Madeleine May Kunin | Jewish Women's Archive (original) (raw)
Born in Zurich, Switzerland, on September 28, 1933, Madeleine May Kunin was the second child of a German father and Swiss mother, Ferdinand and Renée (Bloch) May. Her father died when she was almost three years old; not until she was in college did she learn that his death had been a suicide. Her mother moved the family several times, finally settling in a small town, Hergiswil, where she thought they might be safer in case of a Nazi invasion. As the German threat grew, Renée May sought a visa to enter the United States. In June 1940, the family arrived in New York City.

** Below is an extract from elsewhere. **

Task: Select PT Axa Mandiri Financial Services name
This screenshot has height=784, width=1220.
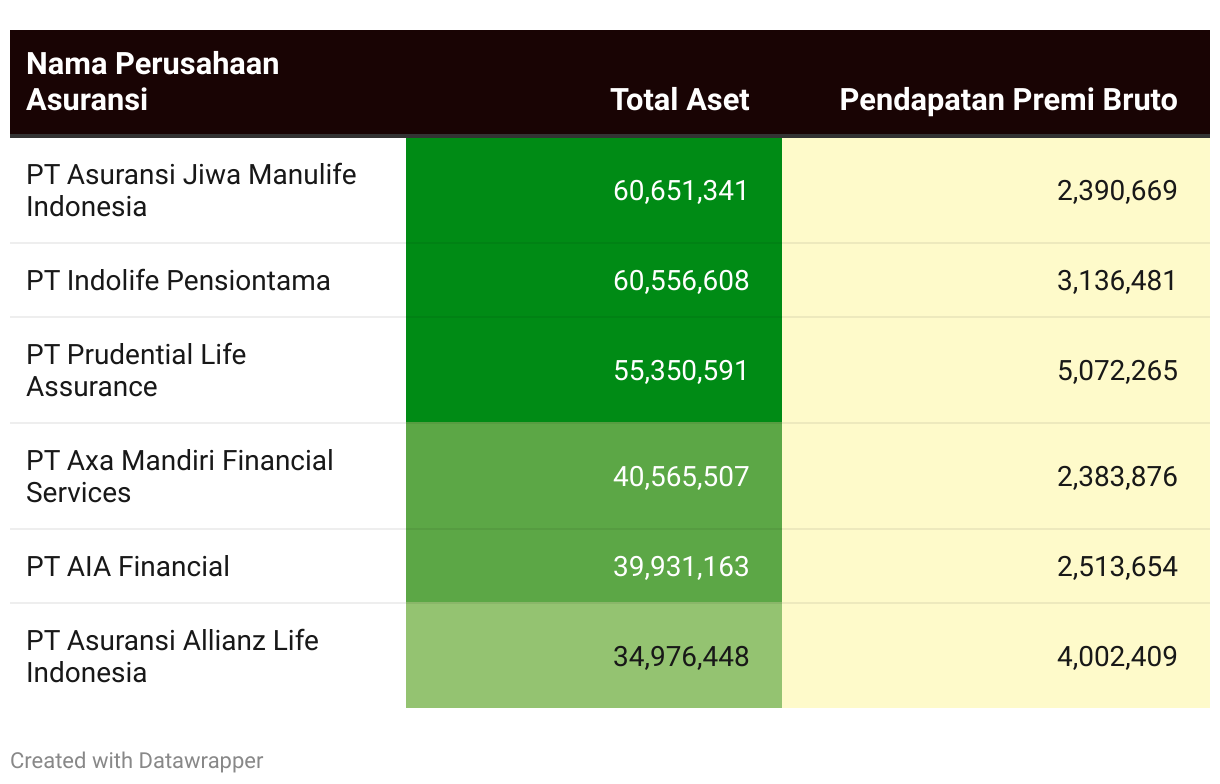Action: click(180, 476)
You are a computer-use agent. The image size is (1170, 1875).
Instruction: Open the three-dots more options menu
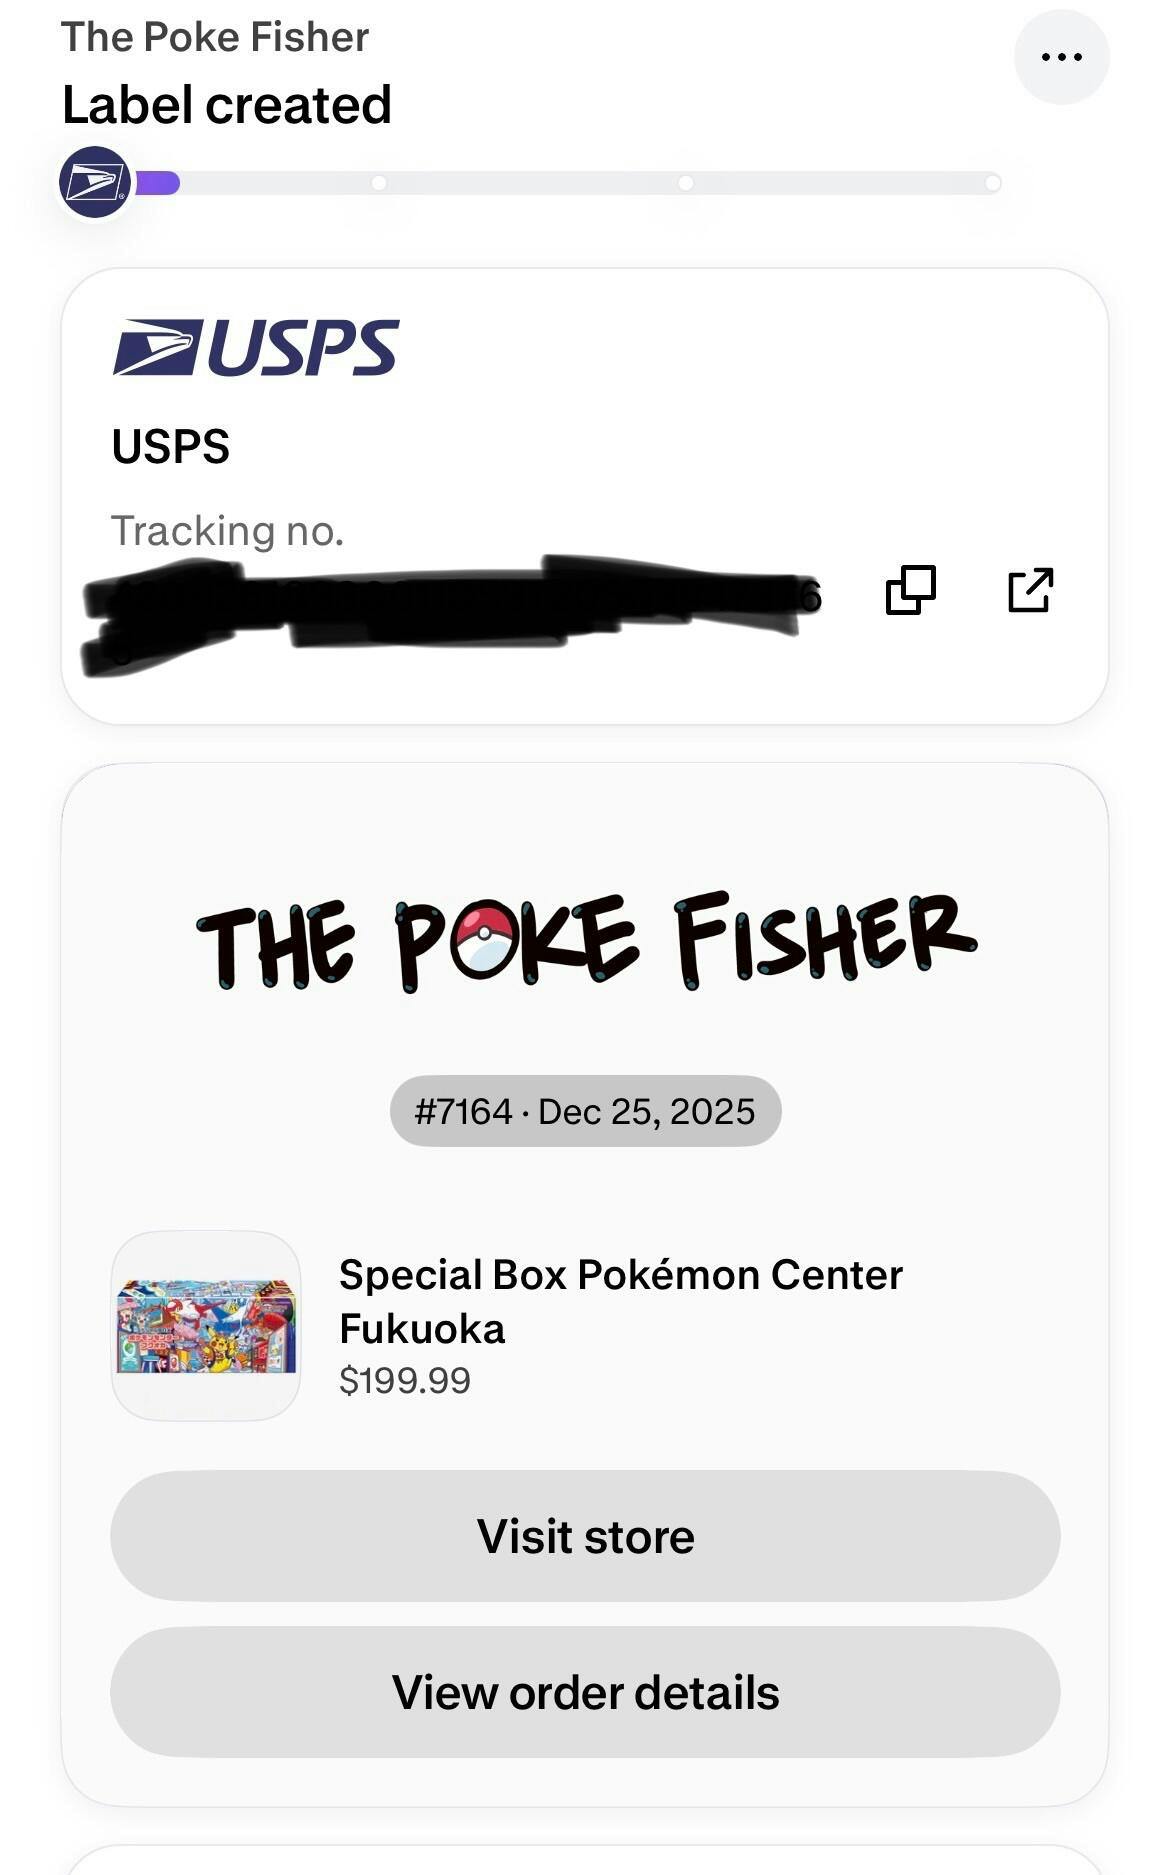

Members of Madeleine’s parents’ families became scattered throughout Europe, Palestine, and the United States during the period between the two world wars. Several relatives died in concentration camps. These events left a deep impression on her, as she wrote in her autobiography:
On some level that I do not yet fully understand, I believe I transformed my sense of the Holocaust into personal political activism. This was the source of my political courage. I could do what the victims could not: oppose evil whenever I recognized it. The United States of America would protect me. I lived in a time and place when it was safe for a Jew to be a political person, to speak, to oppose, to stand up.
Kunin graduated from the University of Massachusetts in 1956, with a BA in history. She earned an MS from the Columbia School of Journalism. As a fledgling journalist, she first encountered career barriers based on her sex. Potential employers unabashedly stated that they would not hire her because she was a woman, while others offered her work only for the “women’s page.” She obtained her first job as a journalist with the Burlington Free Press in Burlington, Vermont, where she became a general assignment reporter. She left the newspaper in 1958 to serve as a guide in the American Pavilion at the Brussels World’s Fair, returning to her native Europe for the first time since fleeing in 1940.
In Burlington, she met Dr. Arthur S. Kunin, whom she married on June 21, 1959. Four children—Julia, Peter, Adam, and Daniel—followed between 1961 and 1969, and for a decade, Kunin devoted her attention largely to domestic concerns. Yet, during those years, living in Burlington, in Cambridge, Massachusetts, and in Bern, Switzerland, when her husband was on sabbatical, Kunin was developing skills, contacts, and attitudes that would shape her political career in the years ahead.